Exercise aim: The records below must be copied in full; omit the images.

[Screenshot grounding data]
____

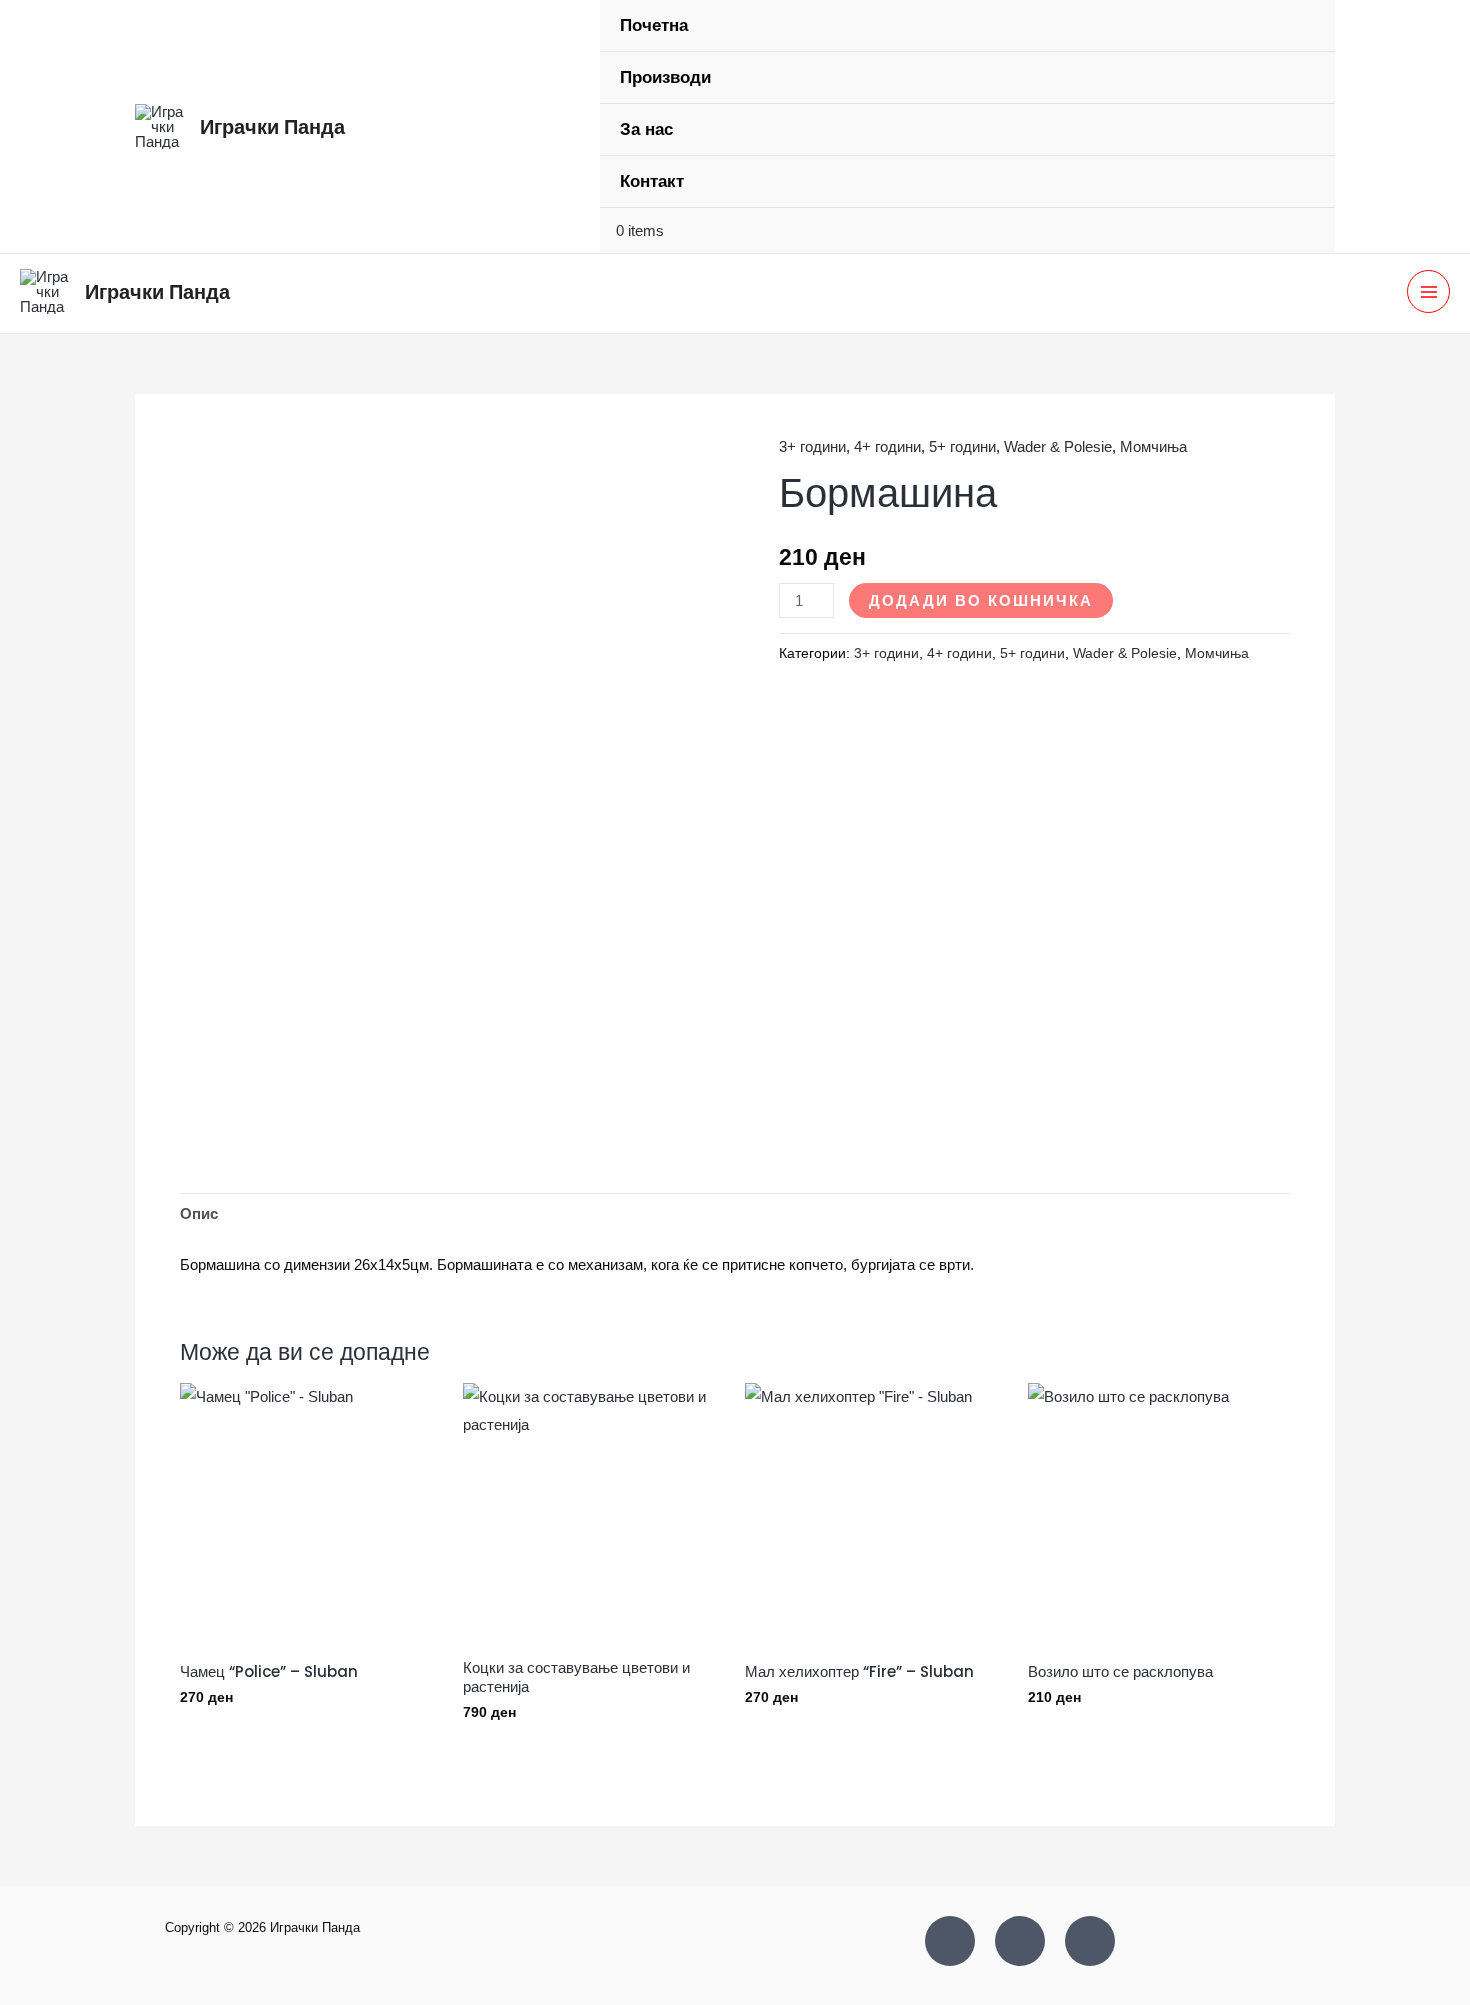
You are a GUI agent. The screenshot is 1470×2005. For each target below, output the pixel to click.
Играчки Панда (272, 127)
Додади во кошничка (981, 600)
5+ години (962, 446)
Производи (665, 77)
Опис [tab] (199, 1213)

____

Solution for this problem:
You are a GUI agent. The screenshot is 1470×2005. For each target below, output the pixel to click.
Играчки Панда (272, 127)
Додади во кошничка (981, 600)
5+ години (962, 446)
Производи (665, 77)
Опис [tab] (199, 1213)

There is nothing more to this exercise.